Cameron became more interested in foraging after he tracked down food researcher and renowned forager Peter Hardwick to seek his help in preparing dishes for a fundraiser the lead-up to the Indigenous festival Boomerang, held as part of Bluesfest, last year. He now tries to go foraging with him for ingredients such as kelp, sea lettuce, Neptune’s pearls, samphire, sea blite, sea celery and beach peas at least once a week. Other favourites include Davidson plum, lilly pilly, riberry and scrub cherry. He has been astounded by the flavours he has discovered. “It’s just really, really exciting,” he says. “It’s made me re-think the way I am cooking.”
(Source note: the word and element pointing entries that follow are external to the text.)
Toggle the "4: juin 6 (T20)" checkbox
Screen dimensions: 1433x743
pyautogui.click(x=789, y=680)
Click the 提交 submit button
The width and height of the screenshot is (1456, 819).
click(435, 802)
Cameron says he was particularly taken with the fruit maclura. “It looks like a little orange raspberry but it has hints of caramelly-pumpkin kind of notes,” he says. “I was blown away by it but the season was very short.” Round limes were another great find. “I think it’s going to be as big as finger lime, if not bigger,” Cameron says. “The flavour is amazing. The inside falls apart like a pamelo, or like a finger lime, so when you eat them they just explode in your mouth.”
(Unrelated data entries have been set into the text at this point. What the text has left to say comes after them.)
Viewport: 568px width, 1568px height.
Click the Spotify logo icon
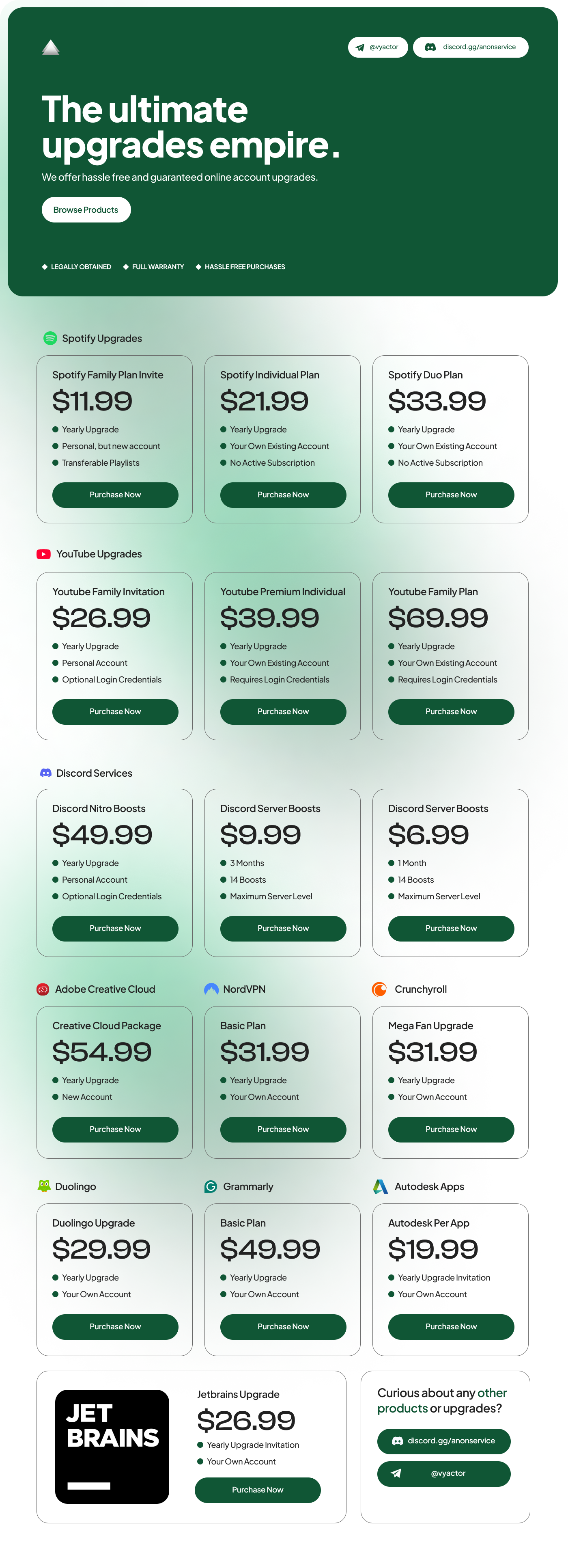(x=50, y=338)
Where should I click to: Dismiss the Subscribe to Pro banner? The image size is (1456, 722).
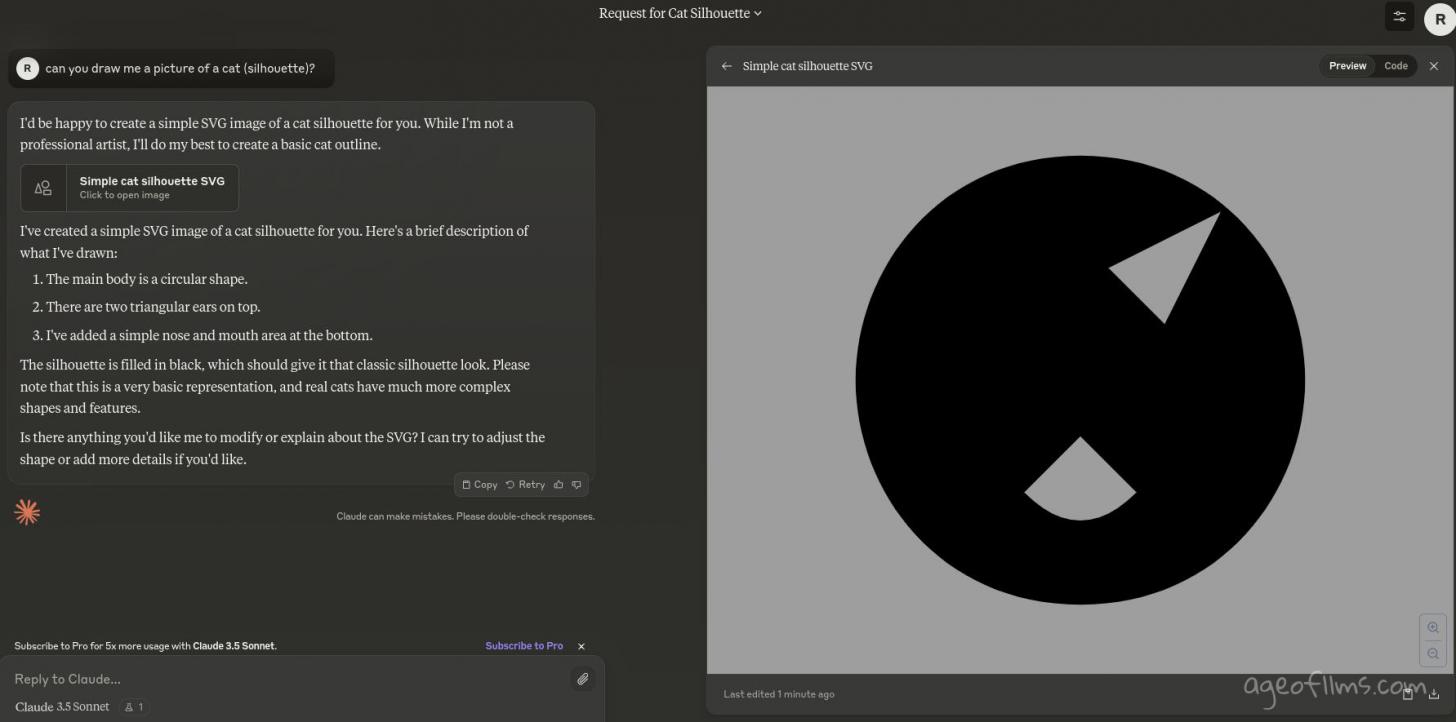click(x=581, y=647)
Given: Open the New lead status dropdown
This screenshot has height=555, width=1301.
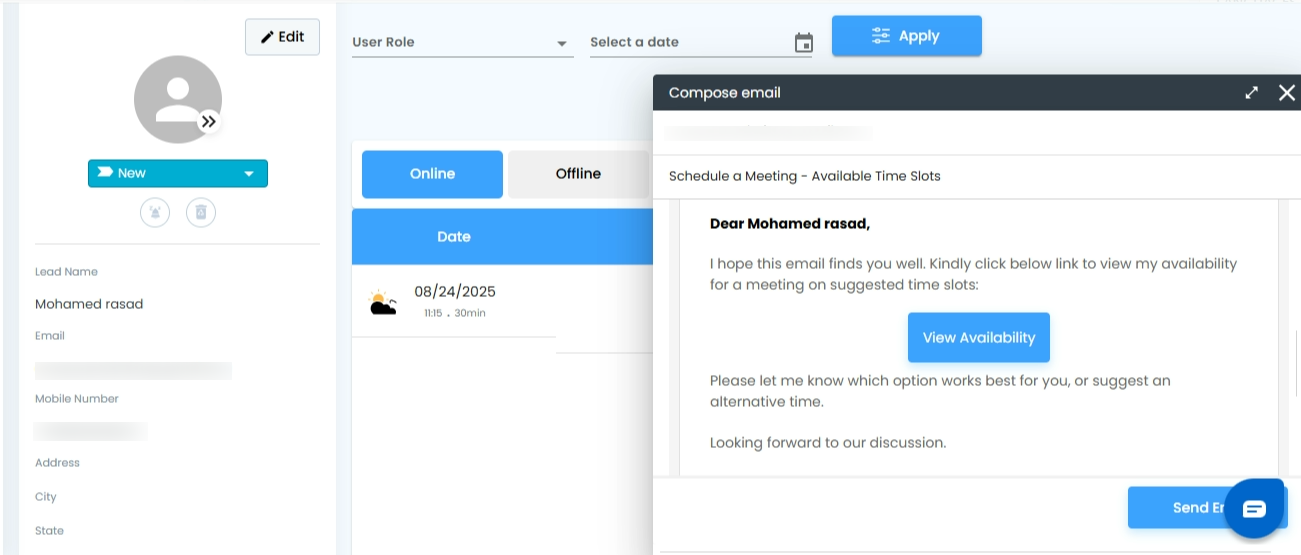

Each Wednesday, Harvest offers a four-course menu of new dishes incorporating native ingredients called Wild Harvest for $70. It’s an opportunity to test new dishes that may become part of the permanent menu – and it’s been a huge hit with customers.
“It started with 20 or 30 people and now we have up to 80,” Cameron says. “We’re getting a lot of people talking about it. Everyone who comes absolutely loves it. We have regulars who come all the time; they can’t get enough. We’re not doing the craziest, out-there food that you have in two or three-hatted restaurants. A lot of people are scared by the term ‘bush food’. I want to do simple, approachable food. We have also printed out a glossary that has all the terms and ingredients so if someone looks confused or scared of the menu we put it down so they can have a read over it. All the waiters are also well-versed in explaining the dishes.”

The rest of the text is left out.